Ambassador of Azerbaijan to the Czech Republic
- Incumbent
- Assumed office 20 December 2024
- Preceded by: Adish Mammadov

Permanent Representative of Azerbaijan to the United Nations
- In office 11 April 2014 – 20 December 2024
- Preceded by: Agshin Mehdiyev
- Succeeded by: Tofig Musayev
- In office 21 January 2002 – 9 October 2006
- Preceded by: Eldar Guliyev
- Succeeded by: Agshin Mehdiyev

Ambassador of Azerbaijan to Cuba
- In office 18 September 2014 – 19 August 2022
- Preceded by: Agshin Mehdiyev
- Succeeded by: Ruslan Rzayev
- In office 1 November 2005 – 9 October 2006
- Preceded by: Position established
- Succeeded by: Agshin Mehdiyev

Ambassador of Azerbaijan to the United States
- In office 9 October 2006 – 26 October 2011
- Preceded by: Hafiz Pashayev
- Succeeded by: Elin Suleymanov

Permanent Observer of Azerbaijan to the Organization of American States
- In office 2 February 2007 – 26 October 2011
- Preceded by: Hafiz Pashayev
- Succeeded by: Elin Suleymanov

Ambassador of Azerbaijan to Mexico
- In office 22 June 2007 – 14 April 2009
- Preceded by: Hafiz Pashayev
- Succeeded by: Ilgar Mukhtarov

Personal details
- Born: 19 August 1955 (age 70) Baku, Azerbaijan SSR, Soviet Union
- Children: 3
- Parent: Teymur Elchin (father)
- Education: Azerbaijan State University, Diplomatic Academy of the Ministry of Foreign Affairs of the USSR
- Occupation: Diplomat
- Awards: Order For Service to the Fatherland

= Yashar Aliyev (diplomat) =

Azerbaijani diplomat (born 1955)

Yashar Teymur oghlu Aliyev (Yaşar Teymur oğlu Əliyev; born 19 August 1955) is an Azerbaijani diplomat who has served as Ambassador of Azerbaijan to the Czech Republic since 2024. He was the Permanent Representative of Azerbaijan to the United Nations from 2002 to 2006 and again from 2014 to 2024. Previously, he served as Ambassador of Azerbaijan to the United States from 2006 to 2011, with concurrent accreditation to Mexico from 2007 to 2009. He was also Azerbaijan's first ambassador to Cuba, serving from 2005 to 2006 and again from 2014 to 2022.

==Early life and education==
Yashar Aliyev was born in Baku on 19 August 1955. He studied Oriental studies at Azerbaijan State University from 1972 to 1977. He subsequently undertook postgraduate study at the Institute of Oriental Studies of the Academy of Sciences in Moscow from 1980 to 1982, and later attended the Diplomatic Academy of the Ministry of Foreign Affairs of Russia in the early 1990s.

==Diplomatic career==
===Early career===
After graduating from university, Yashar Aliyev worked at academic institutions in Azerbaijan.
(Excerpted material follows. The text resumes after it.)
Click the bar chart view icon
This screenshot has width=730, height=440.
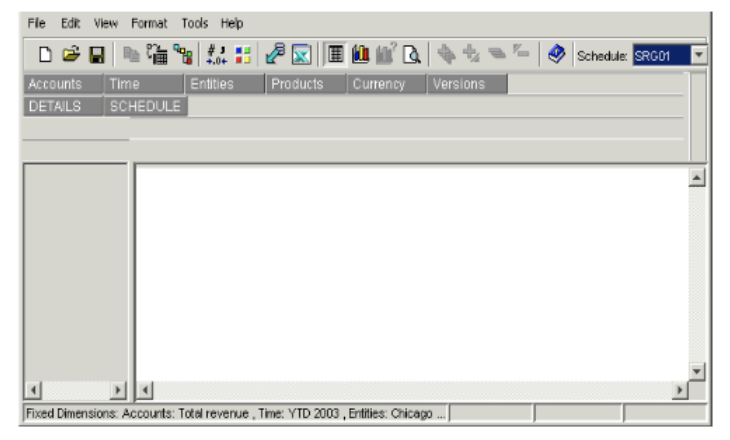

He served in Soviet military and trade missions in Iraq from 1977 to 1979 and in Kuwait from 1985 to 1988.

In 1989, Yashar Aliyev joined Azerbaijan's Ministry of Foreign Affairs as a political officer in the Department of Information and Political Analysis. He subsequently served as first secretary and deputy head of the department. In 1992, he became head of the Ministry's Department of International Organizations and later that year joined Azerbaijan's Permanent Mission to the United Nations in New York as counsellor for political affairs.

He served as chargé d'affaires in 1993 and 2001, and was a delegate to the First and Fourth Committees of the United Nations General Assembly during its 47th to 56th sessions.

===First term at the United Nations===
Yashar Aliyev was appointed Permanent Representative of Azerbaijan to the United Nations in January 2002 and presented his credentials to Secretary-General Kofi Annan on 12 March 2002.

During his first term, he served as a vice-president of the 59th session of the United Nations General Assembly and of the United Nations Economic and Social Council in 2004–2005. He was chairman of the General Assembly's Fourth Committee during the 2005–2006 session.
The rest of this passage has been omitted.